In this page you can find the necessary information to recreate the Robust-WSD CLEF 2008 and 2009 results:
- the topics
- the relevance judgements
- instructions to obtain the documents and/or ready-made indexes
Note that, unfortunately, we cannot release the target documents (GH95, LA94) due to license issues. If you have participated in previous ad-hoc tasks at CLEF, you probably have those documents. Otherwise, there are the following posibilites:
- Obtain the documents through ELDA, purchasing the CLEF Test Suite for the CLEF 2000-2003 Campaigns – Evaluation Package (at a very low price for research institutions)

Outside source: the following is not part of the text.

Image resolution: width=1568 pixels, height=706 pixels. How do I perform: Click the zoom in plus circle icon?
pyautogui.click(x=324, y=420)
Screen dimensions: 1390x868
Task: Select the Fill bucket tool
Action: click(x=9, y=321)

- Use the unordered set of words in each document, where we have eliminated positional information, in order to avoid the replication of the originals. Both a text version and indexes for Lucene are available. See below to download.
Each compressed file contains the following topic subsets:
- topics.es.1ST: Spanish disambiguated topics
- topics.en.NUS: English disambiguated topics (NUS team)
- topics.en.UBC: English disambiguated topics (UBC team)
Topics are annotated by systems for word sense disambiguation (WSD). Spanish topics have been annotated with a first sense heuristic. English topics have been annotated with the following word sense isambiguation systems:
- Agirre, Eneko & Lopez de Lacalle, Oier (2007). UBC-ALM: Combining k-NN with SVD for WSD. Proceedings of the 4th International Workshop on Semantic Evaluations (SemEval 2007). pp. 341-345. Prague, Czech Republic.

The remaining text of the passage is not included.